BEGIN

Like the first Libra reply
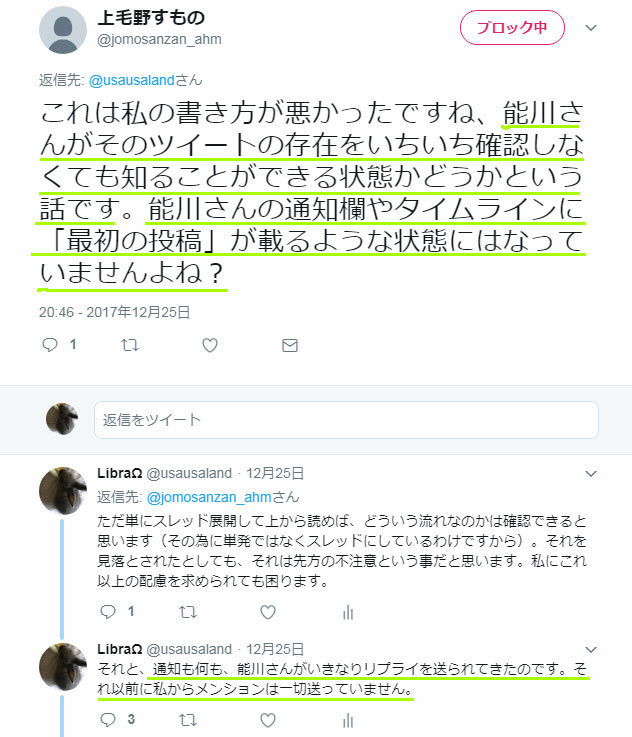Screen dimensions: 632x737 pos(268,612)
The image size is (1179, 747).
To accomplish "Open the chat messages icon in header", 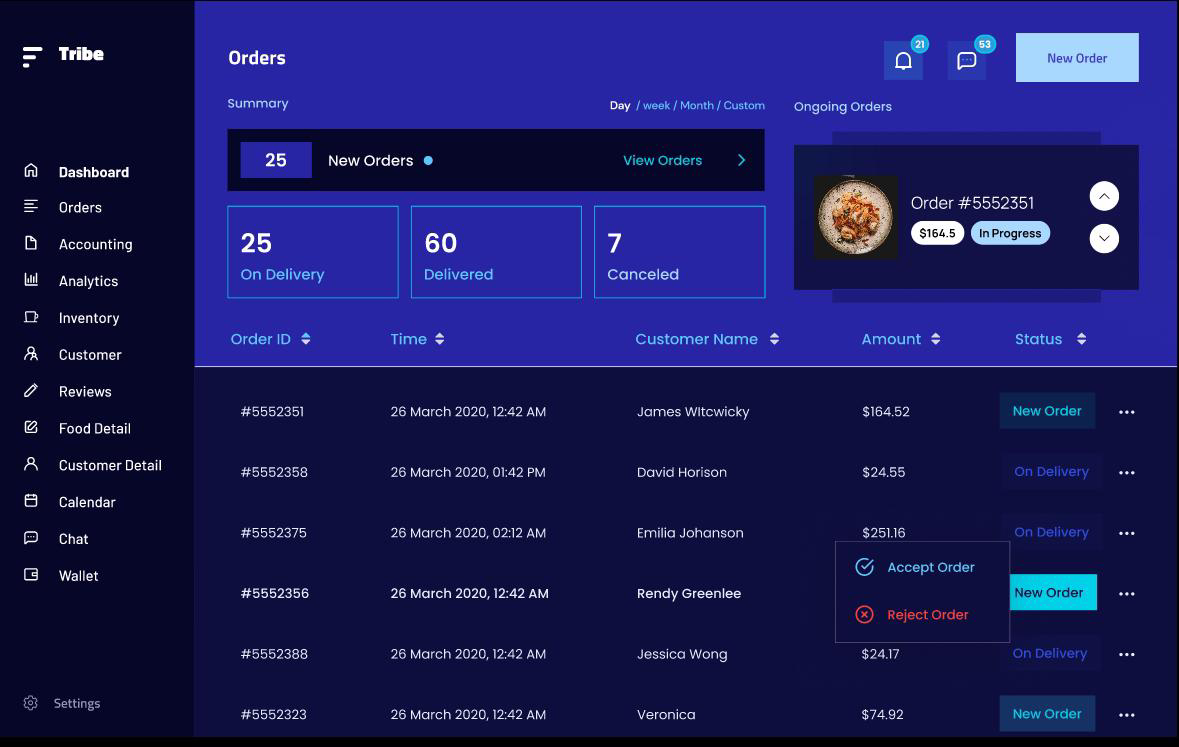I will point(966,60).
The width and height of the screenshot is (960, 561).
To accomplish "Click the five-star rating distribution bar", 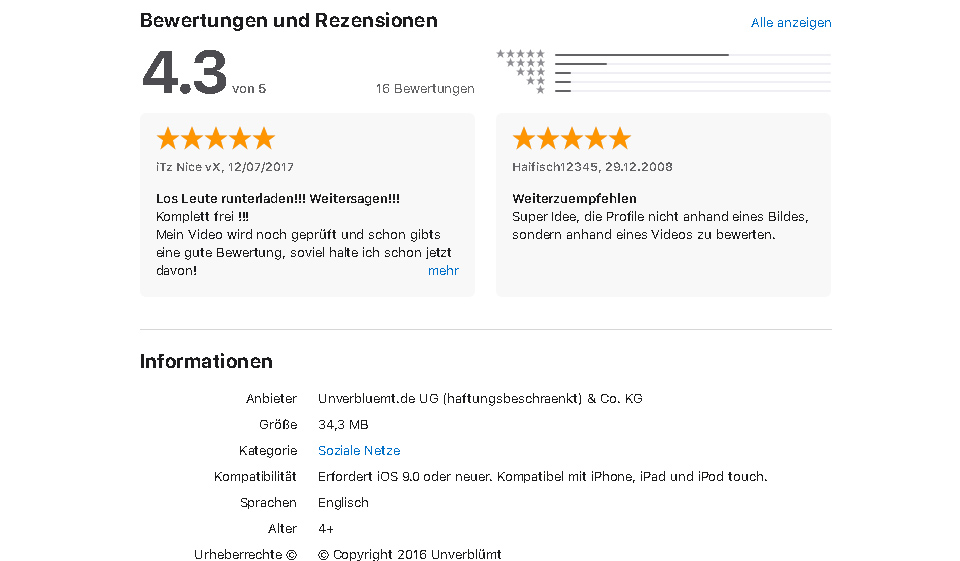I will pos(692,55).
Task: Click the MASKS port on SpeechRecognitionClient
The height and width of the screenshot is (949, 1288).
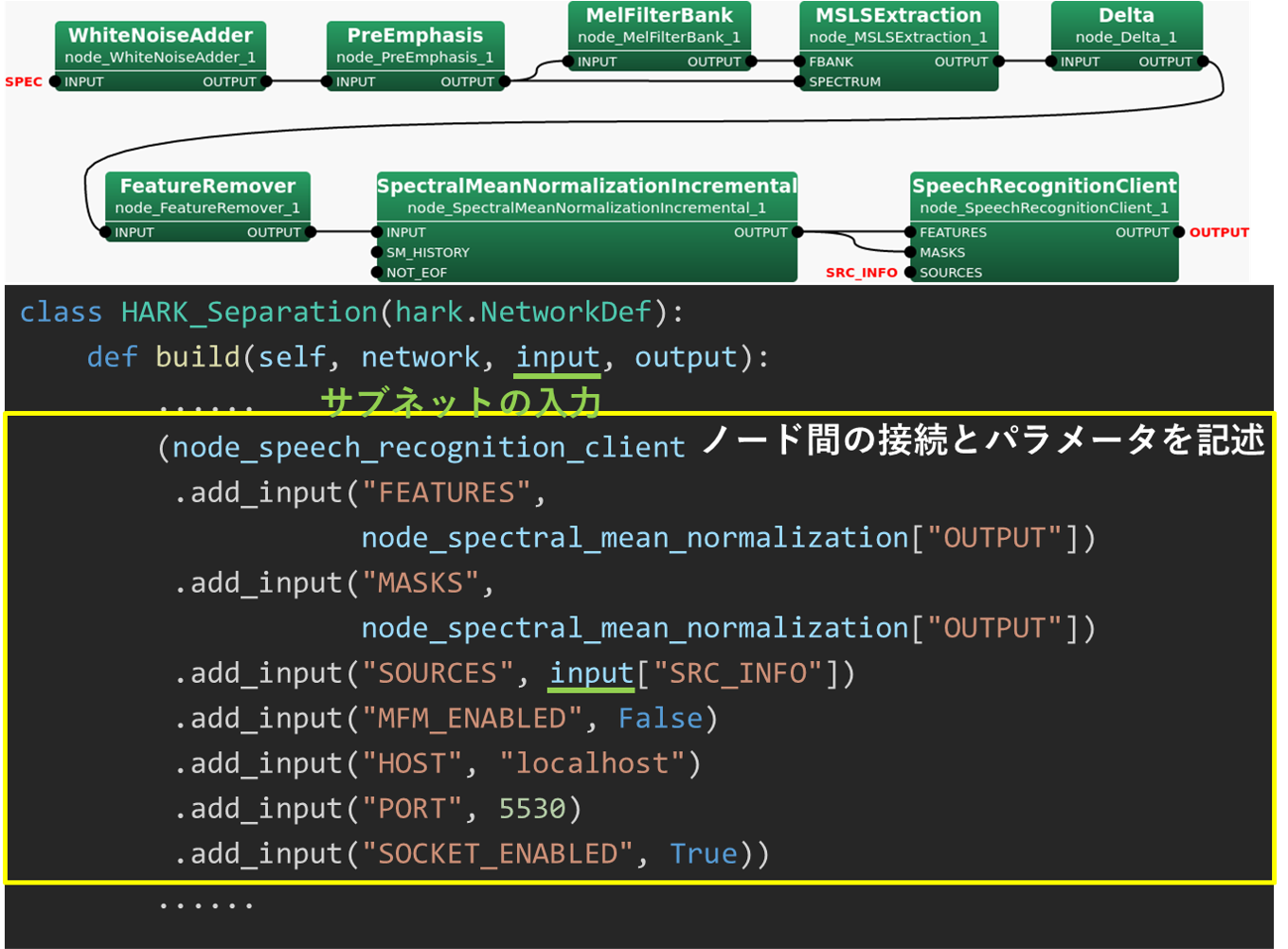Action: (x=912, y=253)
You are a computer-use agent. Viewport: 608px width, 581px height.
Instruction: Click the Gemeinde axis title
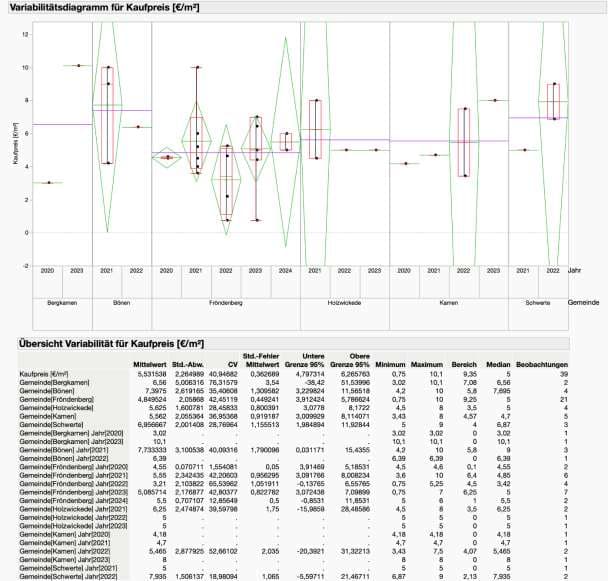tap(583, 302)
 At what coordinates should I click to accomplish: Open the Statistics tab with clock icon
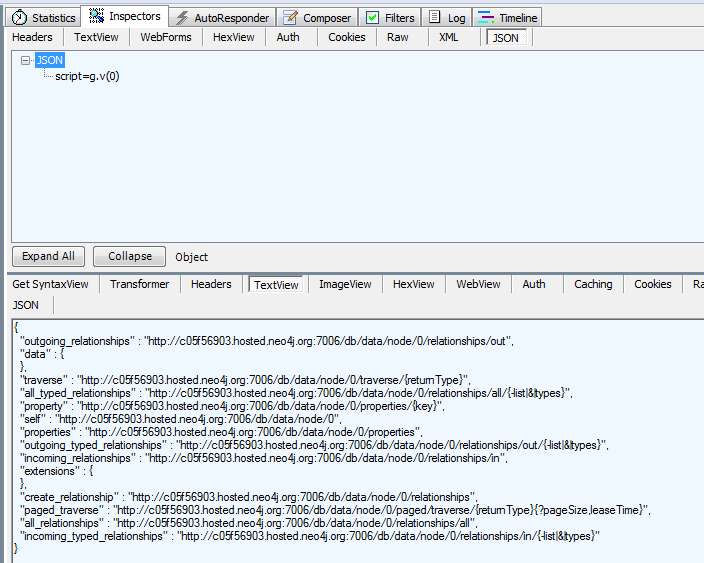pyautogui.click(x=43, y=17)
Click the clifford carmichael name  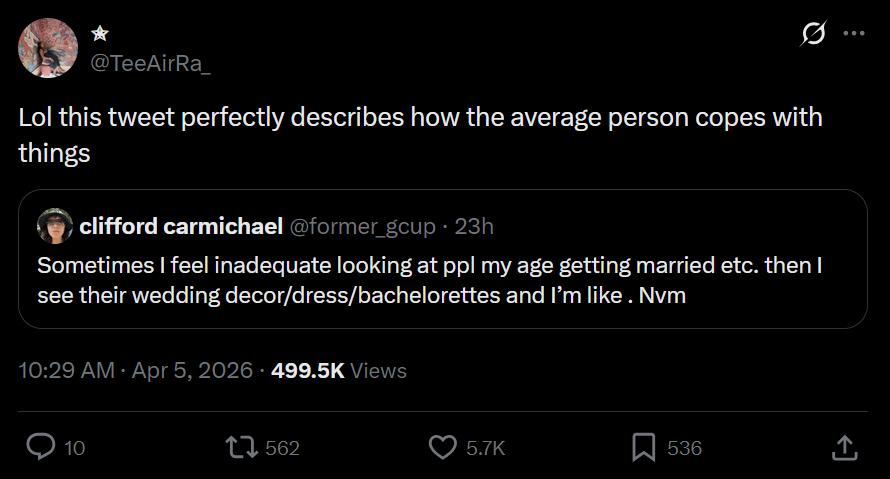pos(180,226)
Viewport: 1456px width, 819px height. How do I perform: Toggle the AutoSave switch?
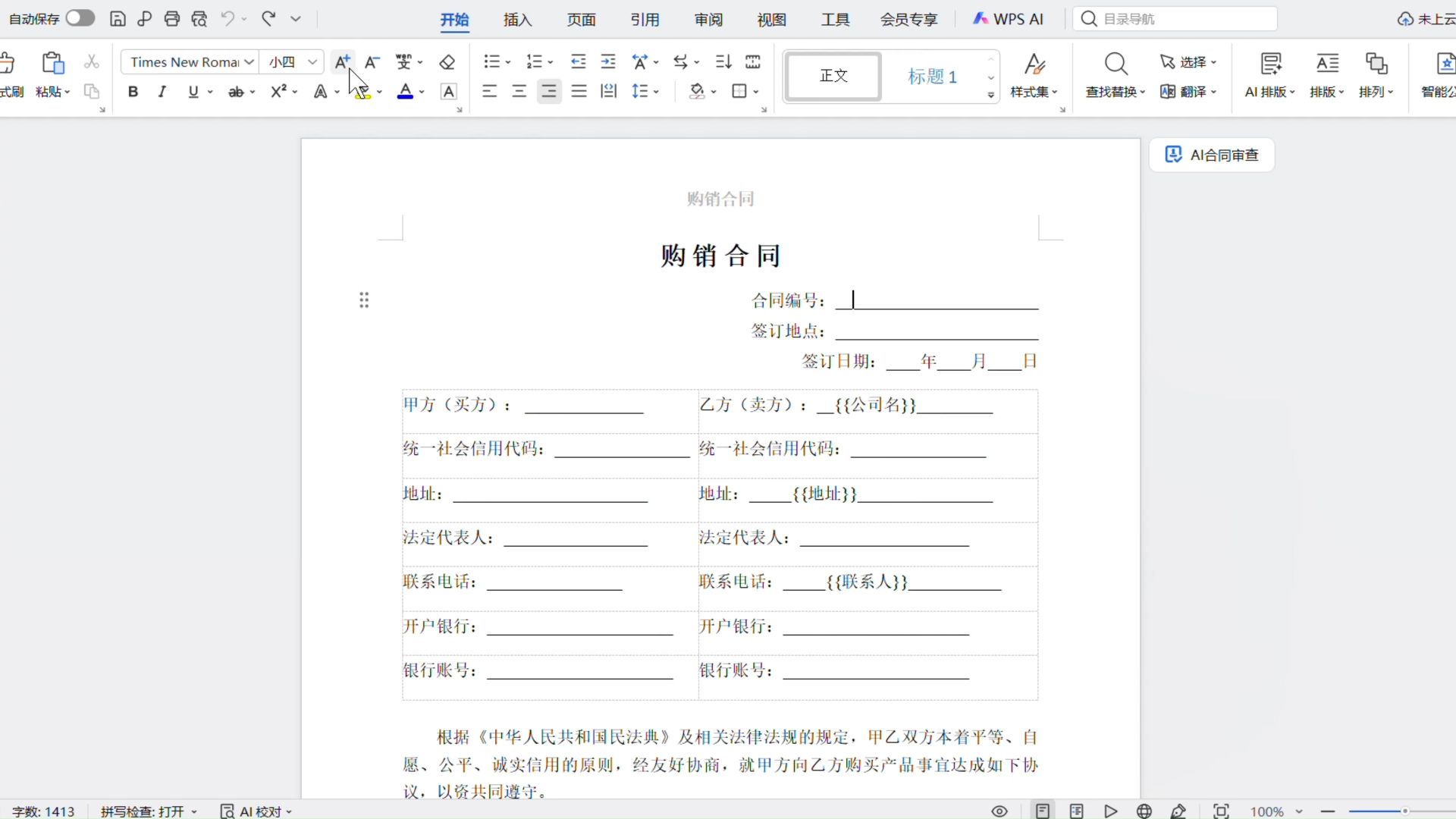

END

**Stated problem**
Count how many lines of the listing above contain the string "height", matching case exactly, and reply with only that number.

**Worked answer**
4